The MVP is a great way to focus on what people need or want and avoid “feature creep,” or adding stuff to your products that make them less (rather than more) valuable to your customers. However, I would argue that as a business strategy, it is woefully incomplete. Unfortunately, many entrepreneurs focus exclusively on building their MVP. The phrase itself has come to mean different things to different people. But if you hear someone say, “We’re working on our MVP,” then they are probably trying to scrape together something they hope people will be willing to pay for, or at least use. This may be great for products that solve existing problems, where people already know they need a solution. But what if your potential customers can’t easily contemplate what their lives might be like when they start using your product?

If you truly want to discover whether your target market wants what you are looking to provide, you can’t just test to see if they ask for it, you must give them the experience of having your product and test to see if they want more. After all, did people know they wanted an iPad before the first commercial for one? Did anyone sit around wishing they could look at their friends’ pictures or read about their everyday musings before Facebook and Twitter provided them the addictive experience of doing so?

Most people who talk about creating their MVP seem more interested in how many people will click on it, rather than why people will eventually crave it. So I’d like to add a balancing counter to the MVP: the MDE, the Maximum Deliverable Experience. Ask yourself, “what experience does my intended customer really crave?” and “how can I give them the highest quality version of that experience with the lowest upfront cost to me?” . This would be something like producing the trailer for a movie before making the film. You’re offering your intended audience a “glimpse” of the experience you’re looking to provide without spending a fortune on making a movie that might end up being a flop. Whenever I watch a trailer that’s particularly exciting or moving, I feel a craving to see the film. Last weekend’s release Abraham Lincoln: Vampire Hunter, got me on the suggestive title alone.

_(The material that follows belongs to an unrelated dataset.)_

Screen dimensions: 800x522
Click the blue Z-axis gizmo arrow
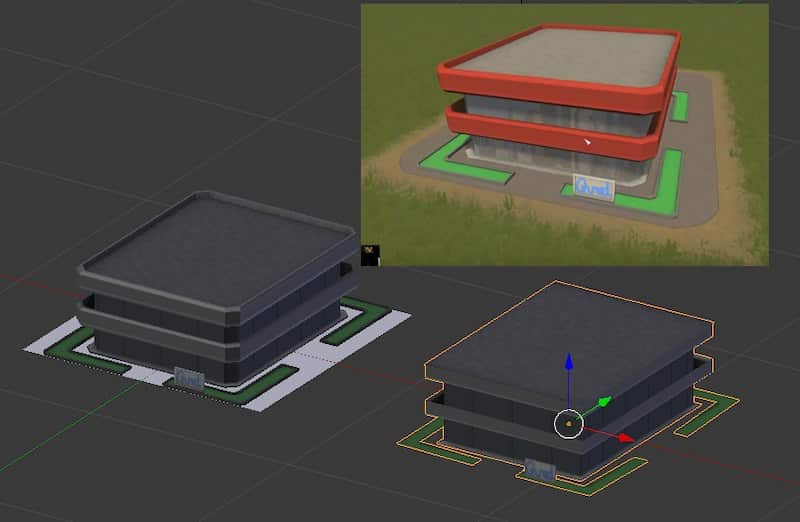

If you did some market testing using an MDE, you could identify the specific feelings your audience experiences while using your product, as opposed to just having data on how many claim that they’d buy it. The MVP is a developer’s strategy: find the shortest path to a viable product. The MDE is a designer’s strategy: identify what experience people crave and provide it. The MVP is for feature testing, the MDE is for value testing. Where someone building an MVP might look at click-throughs to measure demand, someone working on an MDE would look at time spent on a web page, or the number of times a customer interacts with the product, or even facial expressions in order to measure engagement.

In other words, rather than asking a thousand people whether they want a solution to one of their problems (as one would with an MVP), you ask yourself how you might deliver a certain experience to a handful of people and then test and scale from there. Obviously, there is value in both of these approaches. Both developer’s and designer’s can lead the product creation process. However, with all the focus on minimum viable products, I think it’s time to champion maximum deliverable experiences. After all, tonight I’m going to cheer for Abraham Lincoln as he kills vampires, laugh as I tweet my friends what I thought of it, and then hunger to order something from GrubHub so that I will have the satisfying feeling of coming home to great Chinese takeout. None of these would I have demanded a couple years ago, but all of which I now crave and expect.

So add to your entrepreneurial repertoire. Don’t just build out your MVP, strive to provide lasting MDE.